Getting Our Economy Back on Track

40 Years Ago — With sanitation worker Elmore Nickelberry (left) at an event held in January in Memphis, Tenn., to mark the birth of Dr. Martin Luther King Jr. and the historic AFSCME sanitation workers strike of 1968. King was murdered in Memphis the day after addressing strikers and their supporters.
Photo Credit: John L. Focht
Message from the Secretary-Treasurer
By William Lucy
More than 7 million people in our nation are jobless. The number of people who were without work for more than half a year—the long-term unemployed—increased by nearly 50 percent from January 2001 to December 2007. Median household income has dropped by nearly $1,000 since 2001, and almost 37 million Americans are poor.
These measures give us statistical evidence of what we already know is true: Workers and families are suffering. But engaging in the blame game won’t solve the problem. Instead, we must roll up our sleeves to rebuild our nation’s economy and restore our middle class.
Creating Meaningful Opportunities
The stimulus package advanced by President Bush and passed by Congress is not going to provide workers with the kind of fundamental relief that will end their pain. A tax rebate of $600 to $1,200 may offer a short-term boost that allows people to pay down a credit card or take a vacation, but it won’t make a real or lasting difference for most workers.
The “magic bullet” isn’t a quick infusion of cash or miniscule interest-rate cuts by the Federal Reserve Board. What we need is creation of jobs—and not just any jobs, but good jobs.
Too many workers have to patch together two or three part-time jobs to earn just one full-time salary. Therefore, we must create meaningful opportunities for men and women to work not at dead-end jobs with paltry or non-existent benefits, but at decent jobs that promise good wages and benefits.
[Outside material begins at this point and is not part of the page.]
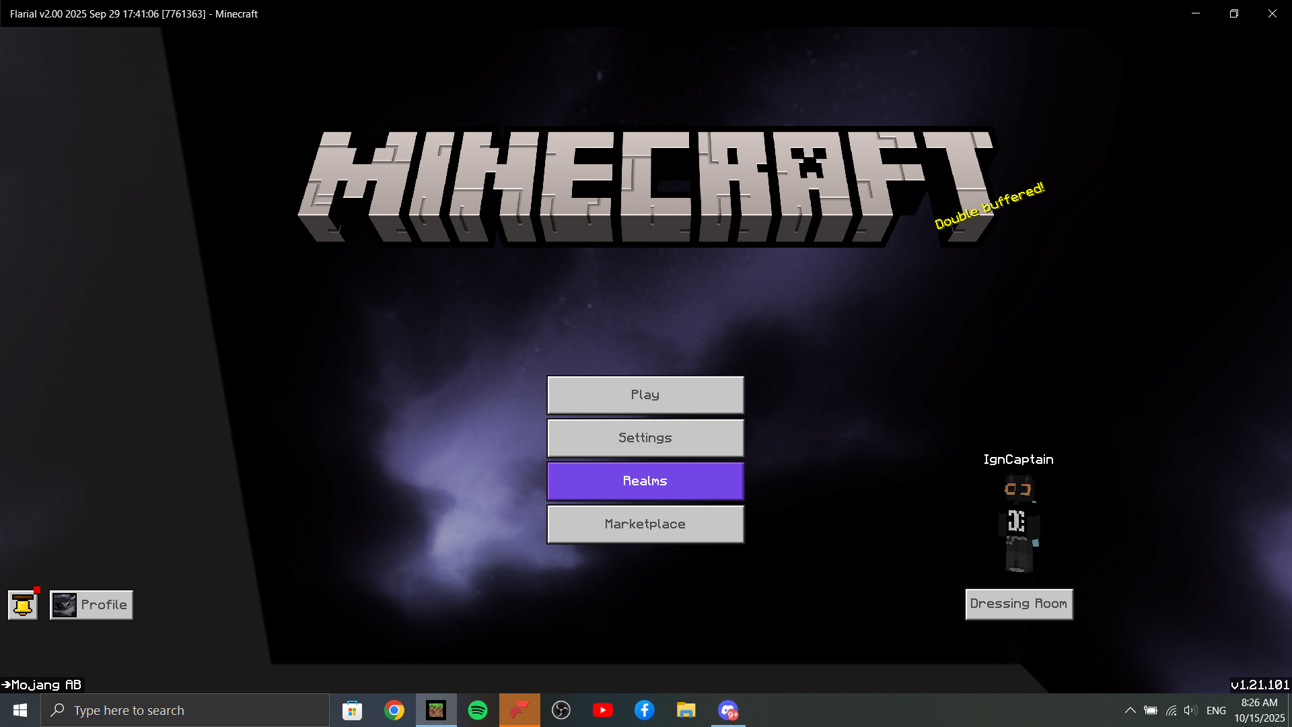Open OBS Studio from taskbar
1292x727 pixels.
(x=561, y=710)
Furthermore, we must bring all the pressure we can to bear so that both houses of Congress pass the Employee Free Choice Act—which would allow workers to join unions without employer intimidation and interference—and the next President signs it.
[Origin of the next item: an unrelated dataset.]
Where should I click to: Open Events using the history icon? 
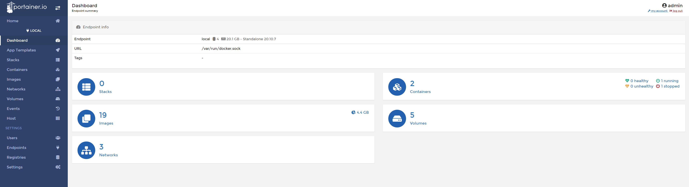coord(58,108)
Investing in Infrastructure
We could create many of those jobs through a massive investment in our nation’s infrastructure. This includes the 4 million miles of roads, bridges and highways; the 600,000 bridges and nearly 300 tunnels; the 2.3 million miles of natural gas and oil pipelines; the 15,000 miles of levees; and the 1.4 million miles of water pipes and sewer lines upon which we rely. Rebuilding our crumbling infrastructure would be a shot in the arm for our nation’s economy and rehabilitate systems one expert has said are held together with “Scotch tape, bailing wire and prayers.”
To have a significant impact, this investment should be coupled with labor project agreements to set the terms and conditions for employment on complex construction projects. The very best agreements provide job training and ensure that most of the jobs will go to residents in the community where the project is going up and that workers earn a living wage.
Another area full of potential is health care, an industry in which many AFSCME members work. Home health care, diagnostic and other outpatient and laboratory facilities, and hospitals that provide long-term care or rehabilitative care offer job opportunities in the public and private sectors.
But workers need training for such positions. In addition, too many of these jobs pay starvation wages offering little chance for advancement. It’s crucial that our nation fund education programs to prepare workers for these opportunities, and that workers be able to organize unions so that they are on a pathway to the middle class instead of a road to nowhere.
We have the know-how to get our economy moving again. The question is: Do we have the will to make it happen?